Pin the tail on W.
This week one of my friends whom I have a bet with over the future of stock market took out his frustration on President Bush. This seems to me to be a common occurrence lately. The decline in the president's approval rating seems to be directly correlated with worries over the economy and over a potential war with Iraq. Although his rating as of September 19 was in 60s to low 70s, depending on the poll, I am sure it has dropped since then due to further troubles with the stock market. The point that interests me here is whether the president actually has the power to move the economy. In other words, is President Bush really responsible for our economic woes?

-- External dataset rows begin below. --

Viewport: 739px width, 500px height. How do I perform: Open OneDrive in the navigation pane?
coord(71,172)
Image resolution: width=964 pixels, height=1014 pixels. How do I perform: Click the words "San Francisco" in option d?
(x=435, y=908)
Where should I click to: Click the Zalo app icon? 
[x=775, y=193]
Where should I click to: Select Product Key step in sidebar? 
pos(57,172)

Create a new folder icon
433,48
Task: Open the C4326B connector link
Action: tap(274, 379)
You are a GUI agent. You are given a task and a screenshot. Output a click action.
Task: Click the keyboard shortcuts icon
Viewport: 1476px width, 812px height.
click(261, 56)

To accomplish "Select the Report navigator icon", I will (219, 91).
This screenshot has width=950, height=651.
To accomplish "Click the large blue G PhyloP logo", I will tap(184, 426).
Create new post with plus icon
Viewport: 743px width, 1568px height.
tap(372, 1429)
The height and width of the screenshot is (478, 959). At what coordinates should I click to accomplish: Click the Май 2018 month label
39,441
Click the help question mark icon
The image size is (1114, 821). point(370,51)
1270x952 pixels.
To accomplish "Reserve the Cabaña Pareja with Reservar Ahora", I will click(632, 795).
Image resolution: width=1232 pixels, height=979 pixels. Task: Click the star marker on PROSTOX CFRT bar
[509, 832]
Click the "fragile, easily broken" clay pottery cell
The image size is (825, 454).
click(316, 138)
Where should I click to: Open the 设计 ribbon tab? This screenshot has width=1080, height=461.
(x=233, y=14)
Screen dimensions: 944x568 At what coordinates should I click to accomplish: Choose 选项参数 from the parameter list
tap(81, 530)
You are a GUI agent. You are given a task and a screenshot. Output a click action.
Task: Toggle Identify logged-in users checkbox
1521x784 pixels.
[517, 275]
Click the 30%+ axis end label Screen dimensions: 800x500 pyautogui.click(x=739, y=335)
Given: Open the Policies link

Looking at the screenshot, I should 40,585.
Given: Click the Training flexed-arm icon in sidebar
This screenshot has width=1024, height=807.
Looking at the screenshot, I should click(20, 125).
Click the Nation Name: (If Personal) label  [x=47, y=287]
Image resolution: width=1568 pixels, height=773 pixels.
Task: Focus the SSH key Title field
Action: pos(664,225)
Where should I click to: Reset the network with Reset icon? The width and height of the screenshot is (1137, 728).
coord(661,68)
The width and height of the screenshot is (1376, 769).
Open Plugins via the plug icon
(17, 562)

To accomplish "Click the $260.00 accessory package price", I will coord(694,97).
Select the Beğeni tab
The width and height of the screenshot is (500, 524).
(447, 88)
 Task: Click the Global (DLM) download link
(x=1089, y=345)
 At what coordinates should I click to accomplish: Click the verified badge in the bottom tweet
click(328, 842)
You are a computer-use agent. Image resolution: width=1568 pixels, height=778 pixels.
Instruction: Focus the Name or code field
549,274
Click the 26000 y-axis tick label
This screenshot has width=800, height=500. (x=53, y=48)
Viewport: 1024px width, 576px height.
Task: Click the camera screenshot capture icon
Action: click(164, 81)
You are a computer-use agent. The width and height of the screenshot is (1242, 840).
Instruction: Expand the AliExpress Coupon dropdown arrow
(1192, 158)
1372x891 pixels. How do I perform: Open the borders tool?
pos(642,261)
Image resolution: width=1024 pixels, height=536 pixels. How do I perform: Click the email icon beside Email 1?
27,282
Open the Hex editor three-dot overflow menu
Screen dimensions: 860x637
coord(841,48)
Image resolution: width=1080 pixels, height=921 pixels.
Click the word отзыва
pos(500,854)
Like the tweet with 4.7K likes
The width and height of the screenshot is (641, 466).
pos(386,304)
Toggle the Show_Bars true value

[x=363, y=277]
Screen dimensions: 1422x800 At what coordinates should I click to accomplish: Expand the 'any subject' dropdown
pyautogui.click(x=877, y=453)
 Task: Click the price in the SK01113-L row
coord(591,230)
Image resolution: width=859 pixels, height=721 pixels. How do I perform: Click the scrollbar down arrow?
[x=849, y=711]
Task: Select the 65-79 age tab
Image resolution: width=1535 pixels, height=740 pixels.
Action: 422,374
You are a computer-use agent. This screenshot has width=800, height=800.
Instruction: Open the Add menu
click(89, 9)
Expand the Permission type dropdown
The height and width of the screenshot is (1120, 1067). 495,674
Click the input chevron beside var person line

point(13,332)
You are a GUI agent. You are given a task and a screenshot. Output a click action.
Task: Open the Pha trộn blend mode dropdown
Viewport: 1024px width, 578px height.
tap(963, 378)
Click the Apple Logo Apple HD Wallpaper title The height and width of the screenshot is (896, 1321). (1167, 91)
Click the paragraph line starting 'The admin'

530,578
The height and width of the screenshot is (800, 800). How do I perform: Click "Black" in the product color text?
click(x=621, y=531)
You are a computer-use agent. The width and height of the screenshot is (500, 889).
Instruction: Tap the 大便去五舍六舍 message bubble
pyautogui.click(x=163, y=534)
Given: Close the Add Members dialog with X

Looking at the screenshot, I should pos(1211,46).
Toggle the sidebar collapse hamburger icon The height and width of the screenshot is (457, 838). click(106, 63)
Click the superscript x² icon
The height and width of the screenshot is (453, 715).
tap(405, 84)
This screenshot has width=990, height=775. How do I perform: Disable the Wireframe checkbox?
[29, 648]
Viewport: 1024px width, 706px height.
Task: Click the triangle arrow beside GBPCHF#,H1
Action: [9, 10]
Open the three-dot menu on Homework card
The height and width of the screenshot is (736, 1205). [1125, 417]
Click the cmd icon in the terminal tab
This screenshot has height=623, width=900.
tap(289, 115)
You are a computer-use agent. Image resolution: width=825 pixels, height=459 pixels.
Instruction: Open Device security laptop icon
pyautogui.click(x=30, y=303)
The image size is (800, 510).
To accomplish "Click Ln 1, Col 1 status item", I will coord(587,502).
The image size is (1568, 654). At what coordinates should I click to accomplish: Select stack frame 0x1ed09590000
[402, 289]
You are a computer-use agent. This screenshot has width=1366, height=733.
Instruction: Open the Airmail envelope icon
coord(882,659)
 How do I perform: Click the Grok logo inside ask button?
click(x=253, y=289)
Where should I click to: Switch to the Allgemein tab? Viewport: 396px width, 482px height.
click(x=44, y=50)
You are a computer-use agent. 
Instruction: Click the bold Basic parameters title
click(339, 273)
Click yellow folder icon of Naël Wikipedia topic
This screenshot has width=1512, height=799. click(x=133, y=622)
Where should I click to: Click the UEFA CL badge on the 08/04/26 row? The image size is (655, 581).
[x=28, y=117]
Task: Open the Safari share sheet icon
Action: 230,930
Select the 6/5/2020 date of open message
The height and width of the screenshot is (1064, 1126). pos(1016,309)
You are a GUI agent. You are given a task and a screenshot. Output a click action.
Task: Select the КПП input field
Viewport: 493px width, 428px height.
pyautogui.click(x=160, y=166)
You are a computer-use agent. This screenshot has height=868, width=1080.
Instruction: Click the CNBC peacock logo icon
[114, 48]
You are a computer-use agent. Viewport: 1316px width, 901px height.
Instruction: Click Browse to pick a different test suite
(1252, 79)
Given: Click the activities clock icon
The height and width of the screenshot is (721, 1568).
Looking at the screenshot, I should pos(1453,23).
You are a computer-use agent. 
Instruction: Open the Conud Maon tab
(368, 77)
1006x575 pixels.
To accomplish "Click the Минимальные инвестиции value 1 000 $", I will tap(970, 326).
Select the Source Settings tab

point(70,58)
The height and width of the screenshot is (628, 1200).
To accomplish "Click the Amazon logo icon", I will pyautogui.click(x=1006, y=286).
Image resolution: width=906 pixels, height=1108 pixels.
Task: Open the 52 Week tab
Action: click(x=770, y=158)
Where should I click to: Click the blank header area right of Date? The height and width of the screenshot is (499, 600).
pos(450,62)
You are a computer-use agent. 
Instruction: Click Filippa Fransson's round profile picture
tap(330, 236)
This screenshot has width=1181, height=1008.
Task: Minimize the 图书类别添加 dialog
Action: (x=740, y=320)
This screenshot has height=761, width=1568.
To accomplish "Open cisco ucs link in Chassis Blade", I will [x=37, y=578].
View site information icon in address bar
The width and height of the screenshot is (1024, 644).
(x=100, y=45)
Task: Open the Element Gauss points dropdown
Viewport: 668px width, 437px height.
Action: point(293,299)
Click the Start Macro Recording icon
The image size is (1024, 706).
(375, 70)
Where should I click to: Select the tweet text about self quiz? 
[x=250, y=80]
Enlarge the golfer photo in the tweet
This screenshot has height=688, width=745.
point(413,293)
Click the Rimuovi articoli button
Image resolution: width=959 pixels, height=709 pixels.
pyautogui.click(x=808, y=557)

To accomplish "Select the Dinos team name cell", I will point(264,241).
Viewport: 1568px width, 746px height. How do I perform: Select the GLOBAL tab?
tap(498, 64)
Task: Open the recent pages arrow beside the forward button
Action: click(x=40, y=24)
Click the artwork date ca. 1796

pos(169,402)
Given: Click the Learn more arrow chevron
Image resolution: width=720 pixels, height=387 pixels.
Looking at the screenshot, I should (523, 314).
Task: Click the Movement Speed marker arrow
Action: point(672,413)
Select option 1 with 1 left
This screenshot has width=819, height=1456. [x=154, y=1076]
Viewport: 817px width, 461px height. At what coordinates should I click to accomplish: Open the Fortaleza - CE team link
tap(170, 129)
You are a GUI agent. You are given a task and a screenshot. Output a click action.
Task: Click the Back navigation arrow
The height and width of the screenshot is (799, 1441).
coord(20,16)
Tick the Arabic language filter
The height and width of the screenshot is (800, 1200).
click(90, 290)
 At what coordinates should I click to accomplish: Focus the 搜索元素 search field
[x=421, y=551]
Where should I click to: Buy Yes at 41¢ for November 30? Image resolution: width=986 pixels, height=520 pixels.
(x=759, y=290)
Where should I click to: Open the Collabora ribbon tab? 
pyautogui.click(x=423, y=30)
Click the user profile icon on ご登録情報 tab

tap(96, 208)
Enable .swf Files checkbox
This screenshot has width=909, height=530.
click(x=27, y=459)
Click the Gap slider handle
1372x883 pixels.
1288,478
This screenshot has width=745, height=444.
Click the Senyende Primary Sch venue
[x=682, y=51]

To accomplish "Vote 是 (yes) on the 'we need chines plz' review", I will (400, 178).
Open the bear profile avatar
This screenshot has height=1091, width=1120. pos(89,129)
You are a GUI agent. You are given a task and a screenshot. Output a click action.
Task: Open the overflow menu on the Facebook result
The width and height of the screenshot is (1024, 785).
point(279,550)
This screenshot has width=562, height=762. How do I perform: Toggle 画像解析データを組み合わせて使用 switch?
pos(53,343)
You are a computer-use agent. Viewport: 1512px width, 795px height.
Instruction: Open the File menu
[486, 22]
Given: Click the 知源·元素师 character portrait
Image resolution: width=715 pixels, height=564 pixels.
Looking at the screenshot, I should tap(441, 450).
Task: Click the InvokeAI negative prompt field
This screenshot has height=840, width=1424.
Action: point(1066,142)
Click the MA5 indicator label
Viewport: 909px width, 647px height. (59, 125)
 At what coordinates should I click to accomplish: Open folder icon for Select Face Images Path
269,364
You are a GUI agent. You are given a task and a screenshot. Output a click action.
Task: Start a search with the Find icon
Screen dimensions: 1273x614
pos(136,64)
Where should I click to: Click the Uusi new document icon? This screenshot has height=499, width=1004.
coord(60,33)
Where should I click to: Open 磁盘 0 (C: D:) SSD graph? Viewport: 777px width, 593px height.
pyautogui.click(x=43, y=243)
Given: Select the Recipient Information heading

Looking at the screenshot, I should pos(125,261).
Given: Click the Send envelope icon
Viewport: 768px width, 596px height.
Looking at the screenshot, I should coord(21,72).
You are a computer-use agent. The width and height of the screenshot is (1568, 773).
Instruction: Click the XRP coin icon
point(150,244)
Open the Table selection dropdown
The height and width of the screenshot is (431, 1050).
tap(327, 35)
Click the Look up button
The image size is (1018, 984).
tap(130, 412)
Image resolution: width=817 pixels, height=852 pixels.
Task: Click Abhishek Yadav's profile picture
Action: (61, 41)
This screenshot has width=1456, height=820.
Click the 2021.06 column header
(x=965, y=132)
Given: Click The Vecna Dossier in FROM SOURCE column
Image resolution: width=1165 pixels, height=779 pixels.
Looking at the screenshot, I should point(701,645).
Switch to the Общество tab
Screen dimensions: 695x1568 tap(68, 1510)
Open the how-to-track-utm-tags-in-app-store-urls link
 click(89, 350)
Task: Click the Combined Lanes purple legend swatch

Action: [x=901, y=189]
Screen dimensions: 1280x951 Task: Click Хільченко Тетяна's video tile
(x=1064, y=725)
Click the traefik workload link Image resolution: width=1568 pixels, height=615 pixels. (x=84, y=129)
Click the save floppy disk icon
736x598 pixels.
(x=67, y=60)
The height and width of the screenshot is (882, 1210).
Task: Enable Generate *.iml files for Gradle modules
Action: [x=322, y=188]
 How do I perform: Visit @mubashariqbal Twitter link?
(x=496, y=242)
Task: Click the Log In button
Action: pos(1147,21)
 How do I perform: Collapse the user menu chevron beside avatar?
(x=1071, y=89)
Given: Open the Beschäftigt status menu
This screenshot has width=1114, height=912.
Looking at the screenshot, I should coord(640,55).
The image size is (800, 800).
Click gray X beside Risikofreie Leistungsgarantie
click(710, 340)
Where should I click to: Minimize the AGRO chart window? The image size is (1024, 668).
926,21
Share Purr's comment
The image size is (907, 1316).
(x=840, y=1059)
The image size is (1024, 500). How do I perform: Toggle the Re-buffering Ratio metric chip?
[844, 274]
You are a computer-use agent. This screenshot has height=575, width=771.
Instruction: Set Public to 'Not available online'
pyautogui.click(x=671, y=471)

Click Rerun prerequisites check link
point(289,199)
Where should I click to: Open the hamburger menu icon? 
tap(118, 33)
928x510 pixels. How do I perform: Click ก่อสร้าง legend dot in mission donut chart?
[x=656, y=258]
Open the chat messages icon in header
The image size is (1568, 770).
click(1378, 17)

Of course the easiest thing to do is to blame current economic difficulties on the president, but actions taken by the president, at least President Bush, aren't to blame here. There is a serious time lag between any sort of economic reform and its actual impact on the economy. Therefore it is hard to say that President Bush really is the cause of any current economic difficulties that we are facing, but only of any future problems. In fact it is hard to blame any one person for the troubles we are having. As a matter of fact, many experts, during the heavy stock market decline in July, were noting the president's lack of power in turning investor confidence around. Furthermore, Alan Greenspan, a man in the position thought to have the most power of the status of at least the financial markets if not the entire market, is losing the power to control the economy as record low interest rates are running out of room and power. The marginal effects of lowering interest rates at this stage are greatly diminished.
The economic troubles that we are currently facing are most likely the result of misallocation of capital (a.k.a. cash) during the late 1990s. When investors were mistakenly pouring hundreds of millions of dollars into areas like telecommunications during the late 1990s, they were not investing their money where they should have been. Hindsight is always 20-20, to use a cheesy cliché, but now it is very clear that many companies received too much capital and that many companies did not receive enough. Now that many companies with great potential for future profits are trying to raise capital, they are having a very difficult time because investors simply do not have the money to invest like they did before.
This misallocation of funds was also the result of some
less than ethical accounting practices, and other deeds of corporate wrongdoing.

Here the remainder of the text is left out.